* [Try it]:
Only the pictures are dropped; the lines of the material that follow are returned exactly.

[Dataset excerpts Boundary: Start]

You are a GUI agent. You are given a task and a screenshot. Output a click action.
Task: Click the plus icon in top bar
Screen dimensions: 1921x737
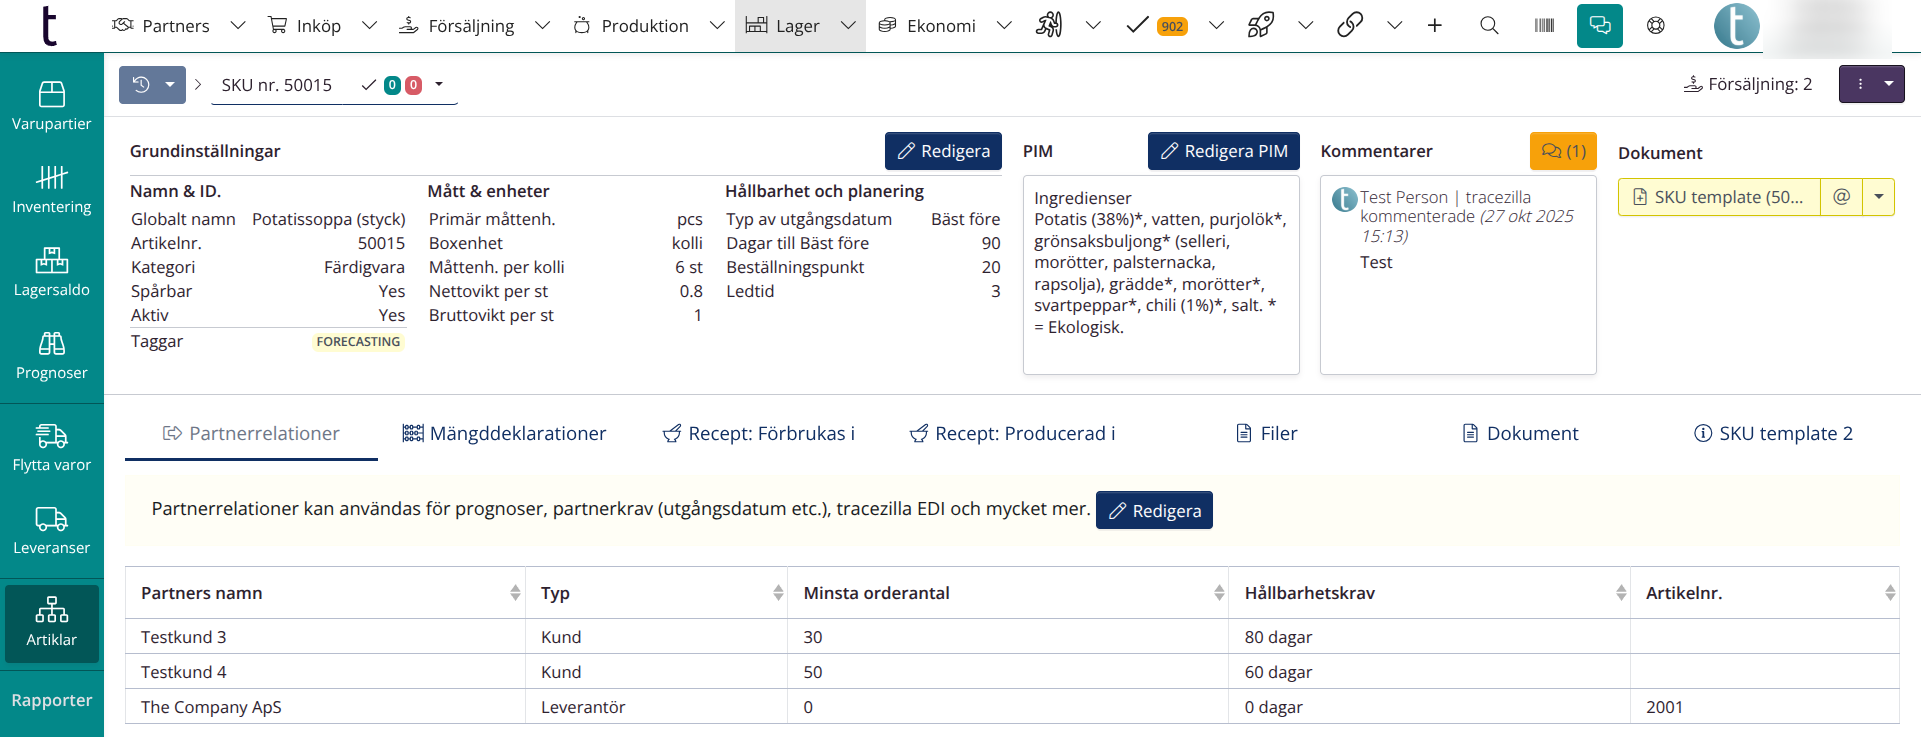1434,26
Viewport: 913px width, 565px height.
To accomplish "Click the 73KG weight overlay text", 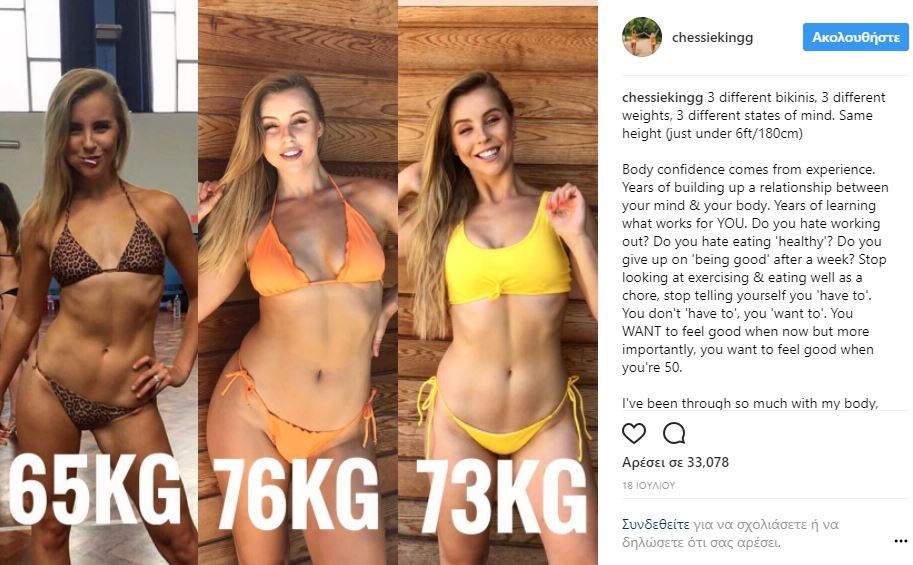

[Dataset excerpts Boundary: End]

* [Exercise response]:
You are a GUI agent. You are given a task and a screenshot. Output a click action.
Task: Click the plus icon in top bar
Screen dimensions: 1921x737
1434,26
Viewport: 913px width, 565px height.
To accomplish "Click the 73KG weight overlay text", 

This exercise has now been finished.